Это опять непередаваемо {107}, этого нельзя комментировать, смысл этого глубочайше-неисчерпаемого рыдания отлился в двустишии и неразложим, в нем смысл не только трагедии Гамлета, принца Датского, но и трагедии о Гамлете, принце Датском. Гамлет здесь лирически переживает свою трагедию. Он имел общение с иным миром, тонкий покров этого мира – время – для пего прорвался, он был погружен в иной мир. Время вышло из пазов – эта последняя завеса, отделяющая этот мир от иного, мир от бездны, земное от потустороннего. Этот мир расшатан, вышел из колеи, порвалась связь времен. Тем, что Гамлет был в двух мирах, – этот мир слился с иным, время прорвалось. Необычайная глубина ощущения иного мира, мистической основы земной жизни всегда вызывает ощущение провала времени. Здесь путь от «психологии» к «философии», изнутри – наружу, от ощущения к мировосприятию: глубоко художественная символическая черта. Расстройство времени сперва, прежде всего – «психология», ощущение Гамлета после общения с Духом, после второго рождения; а потом уж – состояние мира трагедии, ее двух миров. Такова связь («взаимоотношение») трагедии Гамлета и трагедии о Гамлете, которая составляет ключ ко всему и которой посвящена следующая глава. Вот экспозиция трагедии: два мира столкнулись, время вышло из пазов. Таково ощущение Гамлета («экспозиция» его души, если можно так выразиться) и таково состояние мира трагедии. В чем же трагедия? Зачем я был рожден некогда поставить все на место, связать павшую связь времен, осуществить связь этого мира с тем через семенную, немотивированную в пьесе, мистическую связь с отцом, связь рождения? Его связь именно в рождении; он именно рожден (семенная связь с умершим отцом, немотивированная, мистическая) «их соединить», а не должен, не призван. Здесь опять связь трагедии Гамлета (рожден, связь рождения с умершим отцом, с тем миром) и трагедия о Гамлете (через эту связь он рожден связать два мира, «их соединить» – это уже принадлежит общему смыслу трагедии).

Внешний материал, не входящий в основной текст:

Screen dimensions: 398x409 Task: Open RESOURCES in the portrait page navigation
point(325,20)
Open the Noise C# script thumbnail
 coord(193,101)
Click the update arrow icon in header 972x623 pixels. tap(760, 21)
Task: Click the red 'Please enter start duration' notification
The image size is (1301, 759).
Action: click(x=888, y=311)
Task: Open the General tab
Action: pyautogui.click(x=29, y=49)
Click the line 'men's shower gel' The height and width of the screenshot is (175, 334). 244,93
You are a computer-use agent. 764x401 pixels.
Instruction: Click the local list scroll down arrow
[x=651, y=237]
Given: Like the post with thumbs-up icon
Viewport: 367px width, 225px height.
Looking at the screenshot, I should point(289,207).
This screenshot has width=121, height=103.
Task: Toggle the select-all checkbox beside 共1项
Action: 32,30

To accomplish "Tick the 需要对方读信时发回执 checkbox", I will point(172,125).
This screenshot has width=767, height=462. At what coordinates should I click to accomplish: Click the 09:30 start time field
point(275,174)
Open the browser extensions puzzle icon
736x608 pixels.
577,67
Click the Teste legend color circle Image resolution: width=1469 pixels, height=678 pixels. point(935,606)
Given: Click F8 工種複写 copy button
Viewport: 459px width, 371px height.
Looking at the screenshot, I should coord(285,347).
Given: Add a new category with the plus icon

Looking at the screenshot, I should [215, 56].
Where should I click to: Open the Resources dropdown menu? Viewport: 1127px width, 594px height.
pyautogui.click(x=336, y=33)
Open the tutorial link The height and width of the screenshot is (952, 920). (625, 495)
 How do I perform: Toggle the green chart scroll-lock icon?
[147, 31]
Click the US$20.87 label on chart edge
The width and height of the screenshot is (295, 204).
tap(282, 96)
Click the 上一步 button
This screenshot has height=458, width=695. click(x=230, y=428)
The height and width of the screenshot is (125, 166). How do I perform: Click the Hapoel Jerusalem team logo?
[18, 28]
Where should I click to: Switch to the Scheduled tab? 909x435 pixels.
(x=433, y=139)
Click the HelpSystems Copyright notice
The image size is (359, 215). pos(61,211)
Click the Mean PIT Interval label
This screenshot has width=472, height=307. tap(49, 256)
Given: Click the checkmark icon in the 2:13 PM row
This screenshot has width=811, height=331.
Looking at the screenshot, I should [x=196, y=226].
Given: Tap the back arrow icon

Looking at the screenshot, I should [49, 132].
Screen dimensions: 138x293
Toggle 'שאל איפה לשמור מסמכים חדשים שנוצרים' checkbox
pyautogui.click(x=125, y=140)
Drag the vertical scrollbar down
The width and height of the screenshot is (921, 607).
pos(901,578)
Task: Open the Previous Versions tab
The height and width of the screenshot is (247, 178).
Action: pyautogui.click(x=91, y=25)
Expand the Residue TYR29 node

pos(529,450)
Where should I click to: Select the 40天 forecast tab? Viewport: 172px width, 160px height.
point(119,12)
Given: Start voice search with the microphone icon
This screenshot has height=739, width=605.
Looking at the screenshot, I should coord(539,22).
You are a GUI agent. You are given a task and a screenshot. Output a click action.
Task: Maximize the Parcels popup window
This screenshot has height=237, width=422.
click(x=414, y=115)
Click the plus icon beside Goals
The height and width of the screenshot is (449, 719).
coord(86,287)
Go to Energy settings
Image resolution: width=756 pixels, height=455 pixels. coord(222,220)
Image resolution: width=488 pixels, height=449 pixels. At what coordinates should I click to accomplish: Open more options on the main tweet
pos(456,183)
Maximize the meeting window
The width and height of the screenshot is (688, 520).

Эти рыдающие слова он произносит в тот ужасный час, когда пришедшее утро погружено в неушедшую еще ночь, когда пришло утро, но еще ночь (Тень уходит перед самым наступлением утра); в тот мистический час, когда утро вдвинуто в ночь, когда время выходит из пазов, когда два мира – ночь и день – сталкиваются, сходятся. «О день и ночь!» – восклицает Горацио. И недаром трагедия двух миров, ее завязка, ее рождение, отмечена часом дня и ночи.

Эти слова он произносит, пригибаясь к земле под ужасной и давящей тяжестью, которая точно наваливается ему на плечи {108}. Он произносит их перед тем, как идти молиться, сгибаясь под тяжестью трагедии рождения. И недаром этим часом отмечено начало трагедии – ее первый акт, который весь точно проникнут двумирностью этого часа и души Гамлета и составляет как бы потустороннее основание трагедии.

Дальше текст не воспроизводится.